Сделав значимое лицо, я поднял палец и учительским тоном произнес:
— Образно говоря — светлый облик пламенного революционного бойца от этого сильно пострадает. Сейчас мы кто? Правильно — беззаветные борцы за дело революции и люди, воюющие с немецко-фа... э-э-э... с немецкими оккупантами. Вот народ к нам и тянется. Даже те, кто до этого колебался. А начни мы расстреливать налево-направо, потеряем их поддержку. Понял?
Трофимов на какое-то время задумался, а потом неожиданно выкатил претензию:
— Знаешь, Чур, когда ты начинаешь говорить словно комиссар, про "беззаветных бойцов" или "светлый облик" нутром чую, что ехидничаешь. У него это от души получается, а ты явно что-то другое имеешь ввиду.
Я отмахнулся:
— Просто пафоса не люблю, поэтому и ёрничаю. А насчет "к стенке", объясняю на пальцах — если мы начнем стрелять всех, кто нам не нравится, то в глазах людей, ничем не будем отличаться от бандитов. Не взирая ни на какие лозунги. А это тупо обидно. Да и чревато нехорошими последствиями. Поэтому, надо придерживаться правил. Все-таки мы государственные люди, а не романтики, мля, с большой дороги...
Гриня ехидно оскалился:
— Да? А как же "пастушок", про которого ты рассказывал? Да и этого контру, тоже обещал к паровозу привязать. Он ведь чуть не обделался. У тебя настолько суровый вид был, что я и сам в это поверил.
— Ты теплое с мягким не путай. "Пастушок" — это суровая военная необходимость, от которой зависит выполнение задачи и жизнь всего отряда. А запугивание при нежелании сотрудничать, является нормальной практикой. Тем более, что его заместитель все видел и слышал. А когда завтра увидит целенького начальника, то выводы свои сделает. И другим расскажет, что мы даже явного саботажника не кокнули, а отпустили живым и здоровым.

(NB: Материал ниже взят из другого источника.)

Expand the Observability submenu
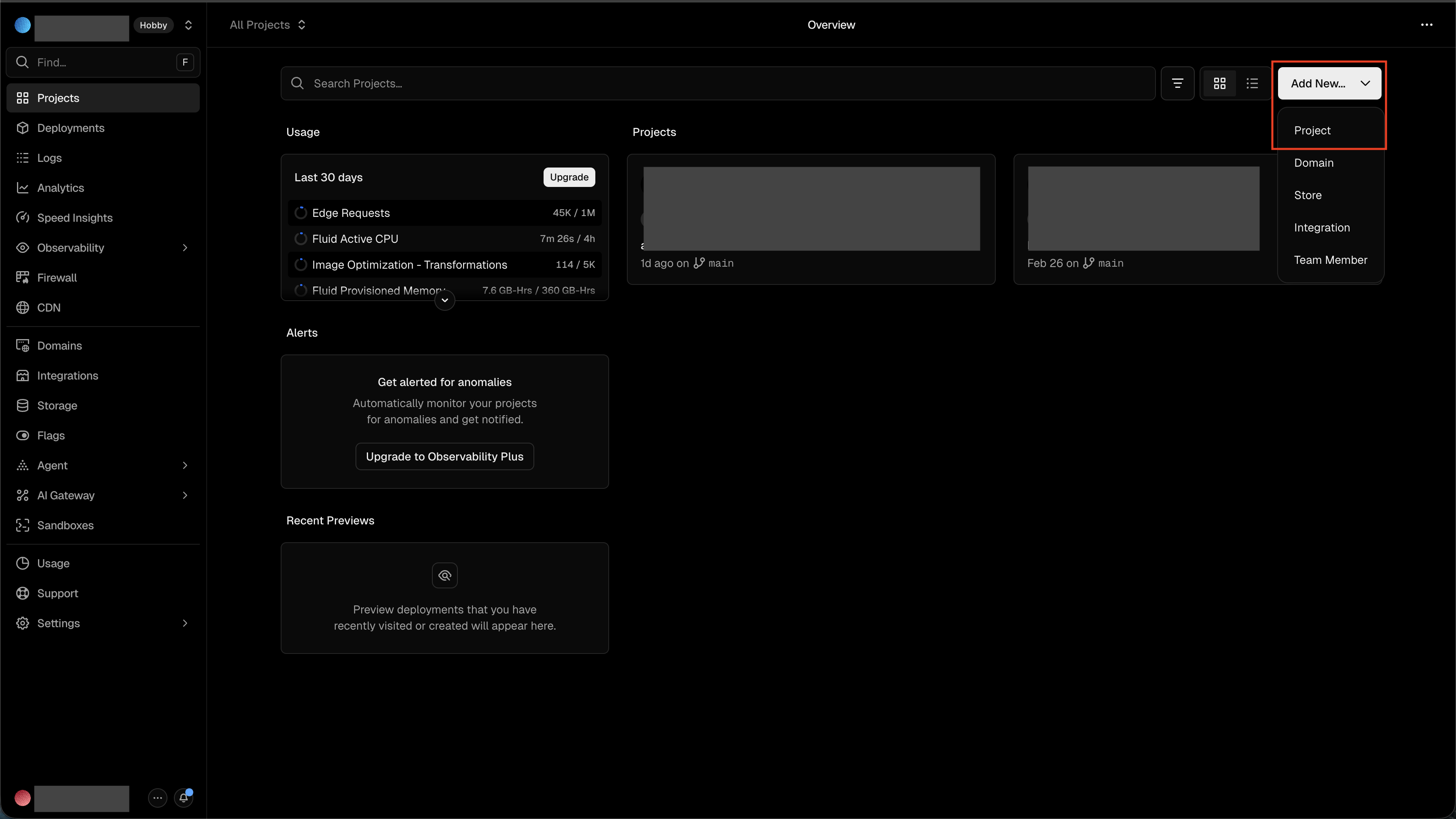The image size is (1456, 819). tap(185, 248)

В этот момент, за дверями послышался шум голосов и вошедшие в помещение взводные, автоматически прекратили нашу беседу. Ну а когда все разместились, я стал выкладывать свои мысли о будущей операции. Изначально задумка была такая — батальон разделяется. С бронепоездом уходит не более пятнадцати — двадцати человек в самом БП и половина взвода разведчиков. Разведку думал задействовать в проверенном деле — валить телеграфные столбы. А двадцать человек, чисто для того чтобы можно было отбить попытку захвата бронепоезда какой-нибудь шальной группой противника. Говорю про шальную группу потому, что если мы влетим не случайно, а засада будет подготовлена, то всего батальона не хватит чтобы отбиться. Тогда останется лишь подорвать боезапас (саперы должны заложить взрывчатку прямо сейчас, так чтобы оставалось лишь поджечь огнепроводные шнуры) и попытаться валить на своих двоих.

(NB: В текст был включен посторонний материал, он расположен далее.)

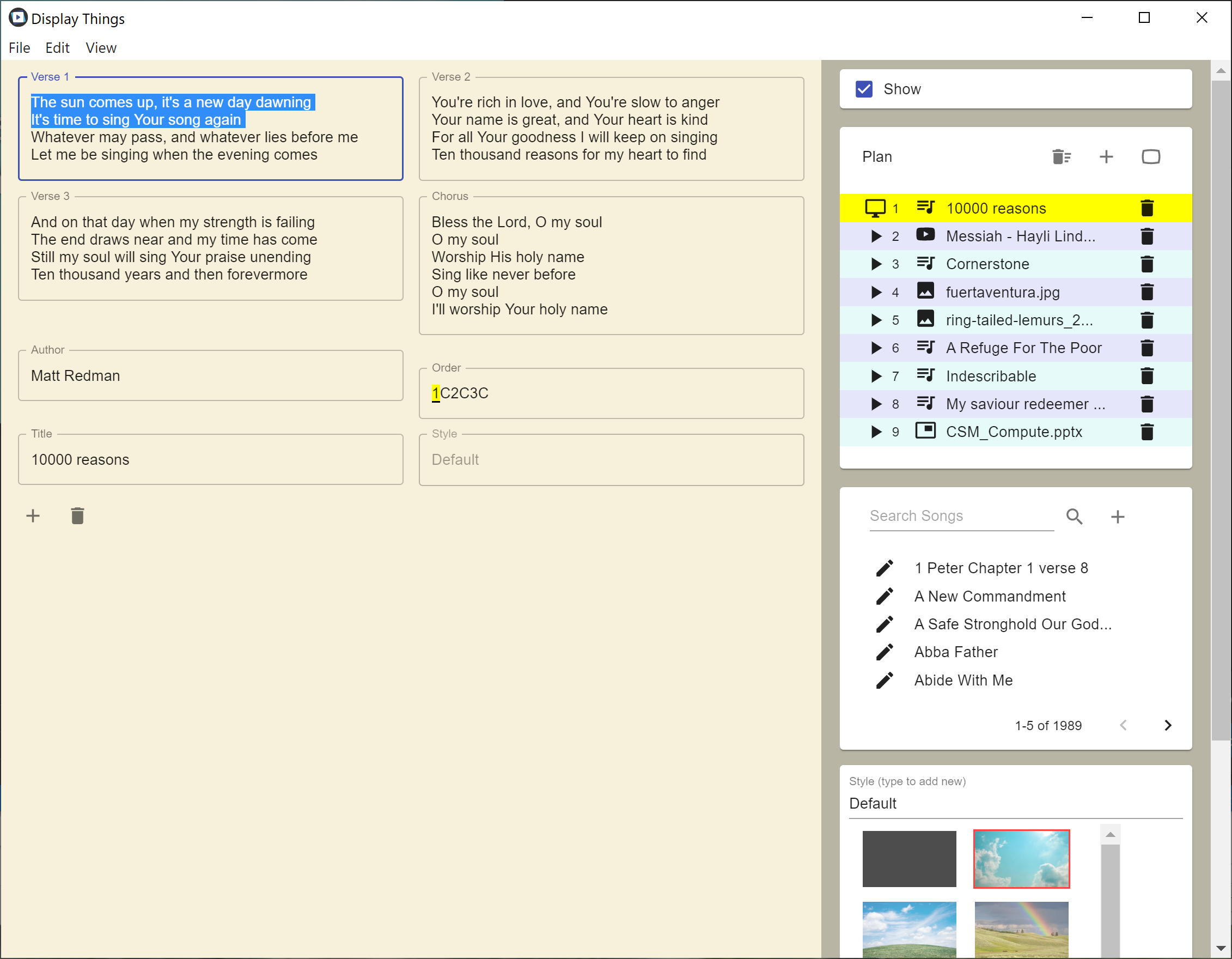The width and height of the screenshot is (1232, 959).
Task: Add new song with plus beside search
Action: point(1118,517)
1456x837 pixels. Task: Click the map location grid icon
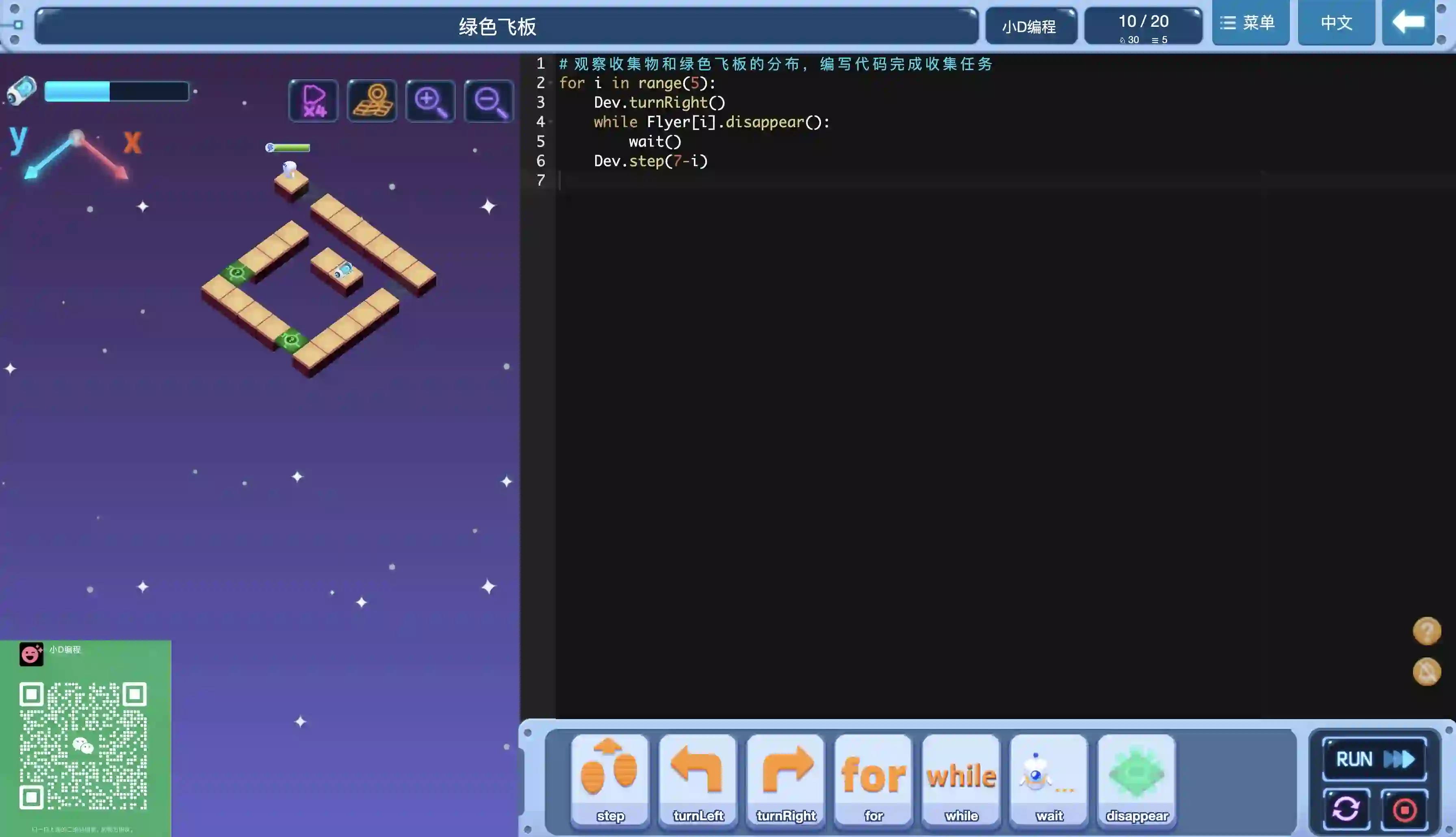[372, 101]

Уже на этом этапе начались корректировки. Ранее, я дал распоряжение обыскать трупы тех немцев, которые легли при прорыве из горящей казармы. Там штук пять было в характерных кожаных куртках, и я вполне резонно посчитал что это командный состав PZ 12. Как выяснилось — не ошибся и мне притащили документы с планшеткой. Пользуясь тем, что народ начал между собой спорить относительно плана, я занялся быстрой проверкой бумаг. Особо порадовала карта с отметкой конечного пункта и приказ, где было сказано, что завтра, к двенадцати часам дня, гауптман Фольге (командир бронепоезда) должен прибыть в распоряжение оберста Герста. То есть, времени у меня было даже несколько больше, чем рассчитывалось.
Но когда я говорил, что смотрел бумаги, это не значит, что выпал из процесса обсуждения. Нет, слушал вставлял реплики и потихоньку стало вырисовываться нечто более-менее удобоваримое. Наглое, нахальное, но вполне в духе моих сорвиголов. А главное, что при этом интуиция перестала подавать панические сигналы. Не было ощущения, как тогда на территории красновцев — двинем степью, там и останемся. Нет. Лишь легкое беспокойство не более того что ощущалось при взятии Дьяково.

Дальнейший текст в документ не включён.